Le fait que les études humaines et animales soutiennent l'existence d'une capacité cognitive générale influençant toute cognition a conduit de nombreux chercheurs à penser que des recherches supplémentaires découvriront les causes derrière le facteur G, qui pourraient probablement résider dans la neurologie. Comme le dit le professeur Jensen (2000) : « Comprendre [le facteur G]..., à un niveau causal, nécessite l'implication de la génétique moléculaire, des sciences du cerveau (y compris les modèles animaux) et de la psychologie évolutive ».
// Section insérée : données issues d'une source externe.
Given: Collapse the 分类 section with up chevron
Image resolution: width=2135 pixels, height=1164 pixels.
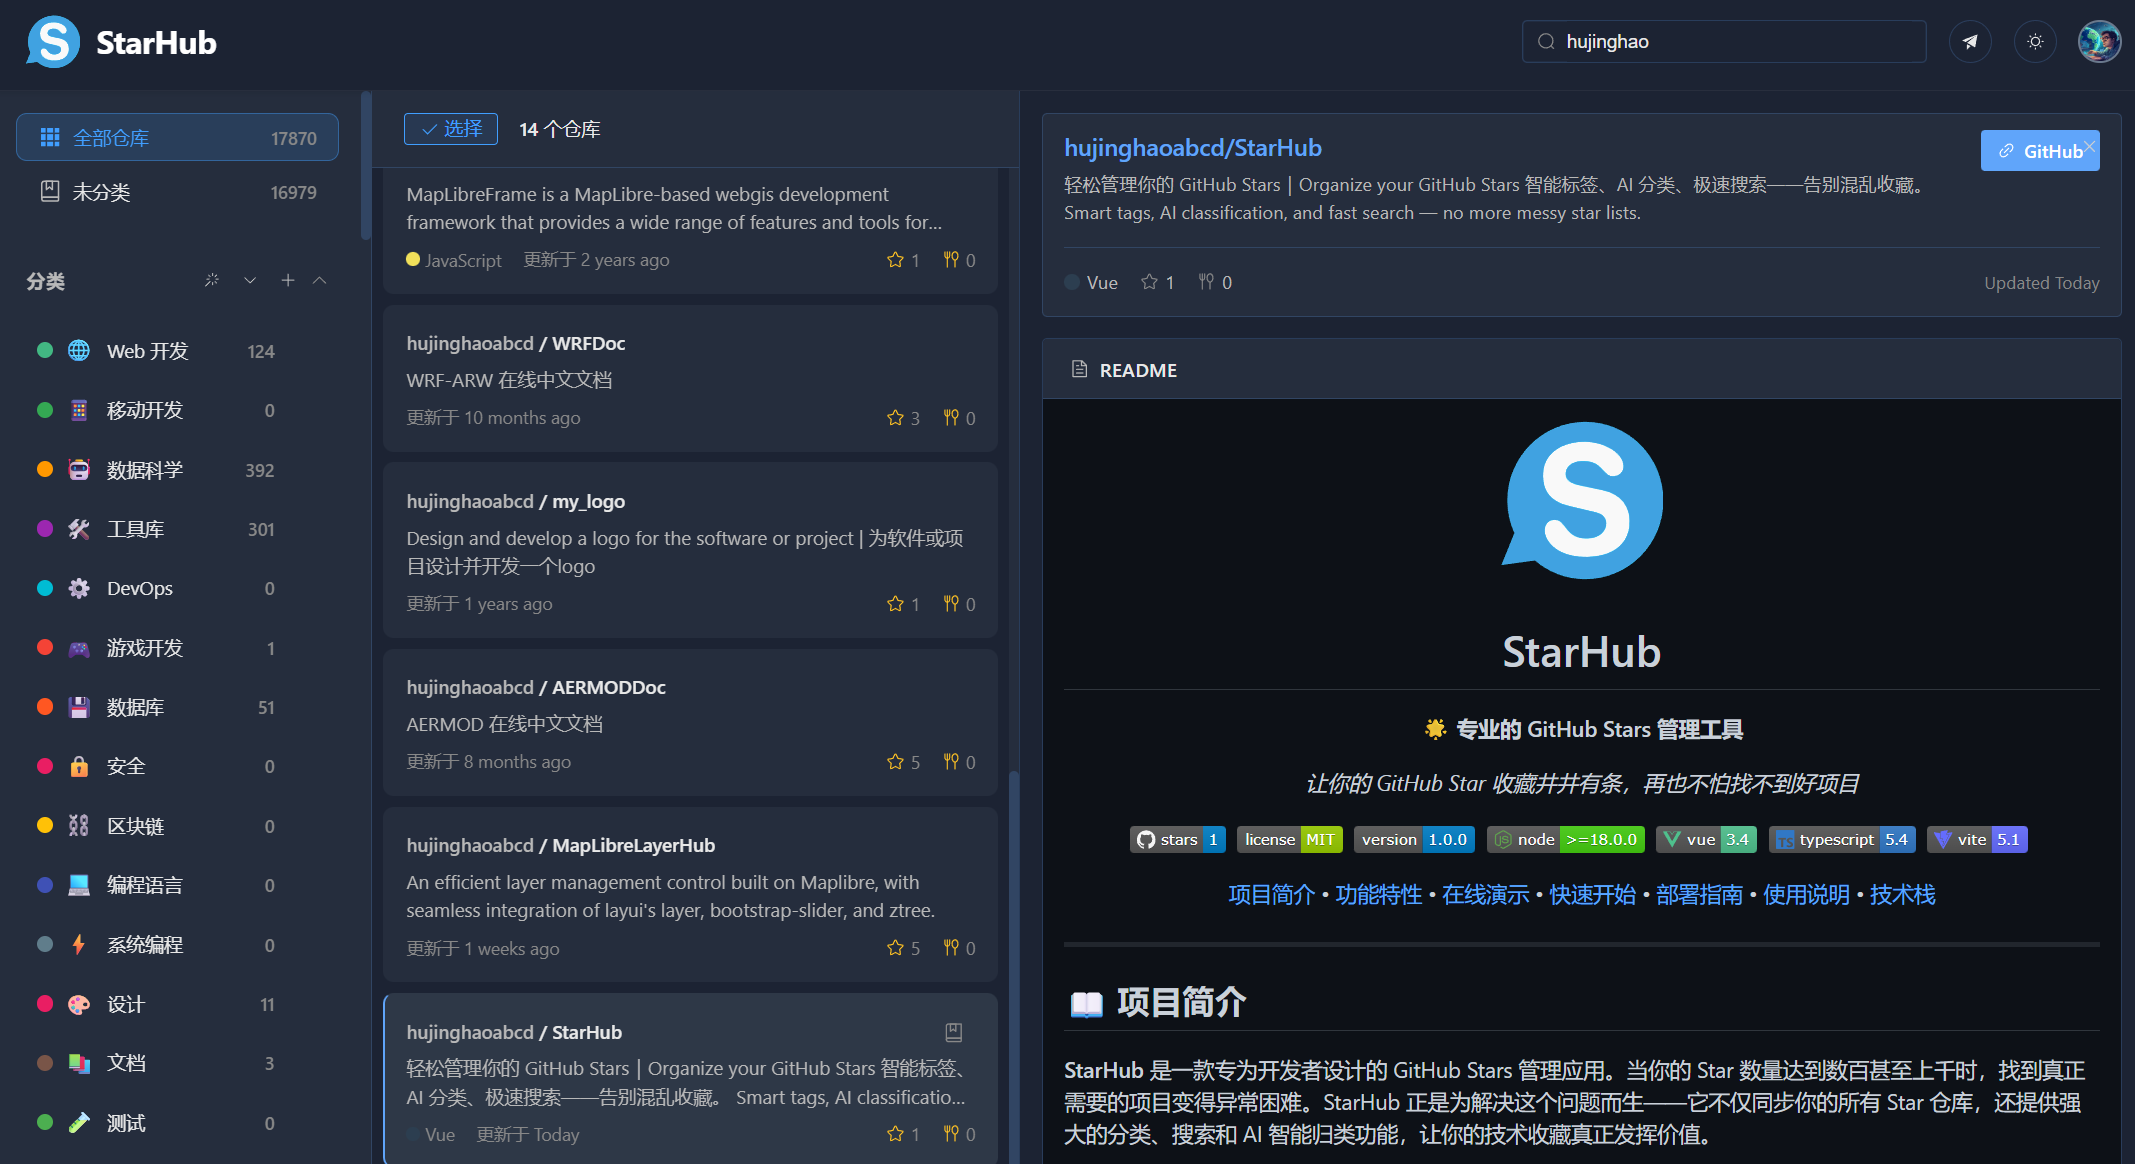Looking at the screenshot, I should pyautogui.click(x=320, y=280).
La relation observée entre le G et des facteurs neurologiques tels que la taille relative du cerveau, la vitesse de transmission des signaux, le nombre de connexions des neurones, l'amplitude et la latence des ondes cérébrales, ainsi que d'autres que vous pouvez découvrir dans notre article “Où se trouve l'intelligence dans le cerveau”, indique qu'une ou plusieurs caractéristiques biologiques du cerveau pourraient être la cause de l'intelligence générale chez les humains et les animaux.
Conclusion
Dans notre examen rapide de l'intelligence générale, nous avons constaté que le facteur « G » est une mesure importante et prédictive de notre intelligence qui n'est pas complètement comprise. Conçu comme une capacité cognitive globale qui imprègne toutes les aptitudes, il a été trouvé chez les humains et les animaux.
Le débat scientifique actuel porte sur la question de savoir si le facteur G n'est qu'un calcul statistique sans véritable signification psychologique, ou si une capacité d'intelligence générale existe réellement. Certains chercheurs soulignent la forte association entre G et des variables de résultat telles que le succès académique et professionnel comme preuve de son existence, et beaucoup pensent qu'elle est probablement expliquée par un ou plusieurs facteurs neurologiques affectant toutes les capacités.